--- PASSAGE SHOWN ---
I've taken to using a walking stick as it gives me rhythm and tempo.
I've taken to using a walking stick as it gives me rhythm and tempo.

I’ve taken to walking with a stick. Sometimes. Not because I really need it, but because I like it. It gives me rhythm and tempo.

The stick acts like a half-beat in music. I walk in musical four-four time, apparently: left foot, right foot, left foot, stick. Crochet, crochet, crochet, crochet as Beethoven would put it! I whistle, meantime, in semiquavers.

Maybe the stick is a substitute for a dog, because it’s good to have a companion as you walk. Some years ago I walked with my good friend Cailean MacLean from the Butt of Lewis to Barra – a fortnight’s walking through some of the places I love most in the world. We walked north to south because the prevailing wind from the North Pole would then be behind us. And so it was.

Harris was gorgeous: the sea to the west shimmering blue and green. Harris has two roads: the flat one that goes round the beautiful Atlantic coast, and the up-and-down one, called the Golden Road, that takes you through the rocky villages of the east down to Rodel and Leverburgh in the south. It’s actually a circular road, so if you are that way inclined you could walk round Harris forever and ever. Which sounds just about perfect to me.
--- EXTRACTED RECORDS ---
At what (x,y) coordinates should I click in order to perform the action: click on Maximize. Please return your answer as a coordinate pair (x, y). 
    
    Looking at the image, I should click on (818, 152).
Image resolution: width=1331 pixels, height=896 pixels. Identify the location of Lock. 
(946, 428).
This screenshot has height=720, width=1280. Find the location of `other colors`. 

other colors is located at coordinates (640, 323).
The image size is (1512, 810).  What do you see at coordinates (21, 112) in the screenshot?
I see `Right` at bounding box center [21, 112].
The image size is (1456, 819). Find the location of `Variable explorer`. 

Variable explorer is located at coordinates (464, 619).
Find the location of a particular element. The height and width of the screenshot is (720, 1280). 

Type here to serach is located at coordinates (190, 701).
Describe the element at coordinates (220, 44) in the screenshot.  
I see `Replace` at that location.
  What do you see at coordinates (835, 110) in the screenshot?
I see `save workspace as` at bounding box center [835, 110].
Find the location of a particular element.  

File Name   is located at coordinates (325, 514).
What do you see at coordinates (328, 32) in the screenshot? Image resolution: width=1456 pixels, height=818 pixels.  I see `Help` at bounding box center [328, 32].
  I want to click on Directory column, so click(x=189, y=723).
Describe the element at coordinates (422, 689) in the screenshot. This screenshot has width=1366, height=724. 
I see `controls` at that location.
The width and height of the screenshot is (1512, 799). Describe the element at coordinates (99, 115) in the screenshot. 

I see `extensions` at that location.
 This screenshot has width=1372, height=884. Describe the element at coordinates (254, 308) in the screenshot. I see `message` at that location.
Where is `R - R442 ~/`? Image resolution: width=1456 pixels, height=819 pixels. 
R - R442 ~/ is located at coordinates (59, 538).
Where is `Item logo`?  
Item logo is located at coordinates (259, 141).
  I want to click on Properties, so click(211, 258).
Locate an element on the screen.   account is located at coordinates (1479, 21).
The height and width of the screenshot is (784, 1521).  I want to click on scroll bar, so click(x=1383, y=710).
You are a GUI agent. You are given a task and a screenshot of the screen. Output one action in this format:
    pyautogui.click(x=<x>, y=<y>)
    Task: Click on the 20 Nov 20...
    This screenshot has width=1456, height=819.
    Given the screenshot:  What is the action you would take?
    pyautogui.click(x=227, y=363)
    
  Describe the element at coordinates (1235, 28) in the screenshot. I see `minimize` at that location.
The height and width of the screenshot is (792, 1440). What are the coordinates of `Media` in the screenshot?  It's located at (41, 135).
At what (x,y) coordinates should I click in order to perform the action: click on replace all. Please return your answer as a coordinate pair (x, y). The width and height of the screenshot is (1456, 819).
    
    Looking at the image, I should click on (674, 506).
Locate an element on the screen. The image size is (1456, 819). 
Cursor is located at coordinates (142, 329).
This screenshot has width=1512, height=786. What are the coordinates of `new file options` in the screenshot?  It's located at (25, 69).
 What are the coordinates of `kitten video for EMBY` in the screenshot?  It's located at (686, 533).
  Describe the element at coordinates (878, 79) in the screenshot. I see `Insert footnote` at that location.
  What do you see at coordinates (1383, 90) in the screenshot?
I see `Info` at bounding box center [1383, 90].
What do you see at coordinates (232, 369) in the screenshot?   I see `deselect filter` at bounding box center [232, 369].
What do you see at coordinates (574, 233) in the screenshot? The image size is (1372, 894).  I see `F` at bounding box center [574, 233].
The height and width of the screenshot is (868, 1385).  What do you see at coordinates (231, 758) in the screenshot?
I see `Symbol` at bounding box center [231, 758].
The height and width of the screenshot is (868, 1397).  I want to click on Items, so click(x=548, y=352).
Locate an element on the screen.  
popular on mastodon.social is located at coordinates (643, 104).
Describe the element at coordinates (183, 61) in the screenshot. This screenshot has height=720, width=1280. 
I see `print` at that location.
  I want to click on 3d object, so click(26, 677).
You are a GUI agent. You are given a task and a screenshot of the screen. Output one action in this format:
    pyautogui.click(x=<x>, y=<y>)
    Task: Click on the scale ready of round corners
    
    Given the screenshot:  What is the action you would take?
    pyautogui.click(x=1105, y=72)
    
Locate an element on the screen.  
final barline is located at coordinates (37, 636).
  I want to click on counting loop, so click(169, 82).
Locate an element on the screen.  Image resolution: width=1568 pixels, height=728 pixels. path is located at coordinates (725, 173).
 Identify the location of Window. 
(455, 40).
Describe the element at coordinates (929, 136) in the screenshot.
---
(EXERCISES)
1. In the walking-stick passage, what is the name of the up-and-down road on Harris?
2. Please list, in order, the beats of the four-four walking pattern described in the walking-stick passage.
3. Carry on the essay about walking with a stick from its last sentence, in the same voice.

(EXPECTED RESPONSES)
1. The Golden Road.

2. Left foot, right foot, left foot, stick.

3.
We decided to cover it all: Cailean took the harder east road while I took the low road to the west. My boots echoing the silence, the stick tapping the road, thinking of Blind Pew.

Walking sticks do more than steady you

Walking sticks are more than music, however. They steady you as you walk. Give your hand a grip, as well as balance your body as you move. For if you don’t have a stick to hold, what on earth do you do with your hands?

It’s neither useful nor lovely to walk along with your hands in your pocket. That may be fine if you’re walking from the back of the room to the front to get a row from the teacher (“Hands out of your pockets, Campbell!”) but it hinders you greatly if you’re doing a 10 or 15-mile walk.

You can hold them by your side, or swing them as you walk along, except that any time I do that I immediately think I’m Calum Kennedy and start singing “Then swing along to a hiking song/ On the highway winding west…” before turning into Sir Harry Lauder and crooning “A far croonin’ is pullin’ me away/ As take I wi’ my cromack to the road…”

Ah! There it is – that great word ‘cromack’, a Scottified version of the Gaelic word ‘Cromag’, meaning crook. All good shepherds have crooks. My favourite shepherd, Andrew Glenn in the serial ‘Black Bob’, had a beautiful swan-shaped cromag, which we all imagined we had as children when we gathered the sheep, instead of the actual haphazard stick we really had.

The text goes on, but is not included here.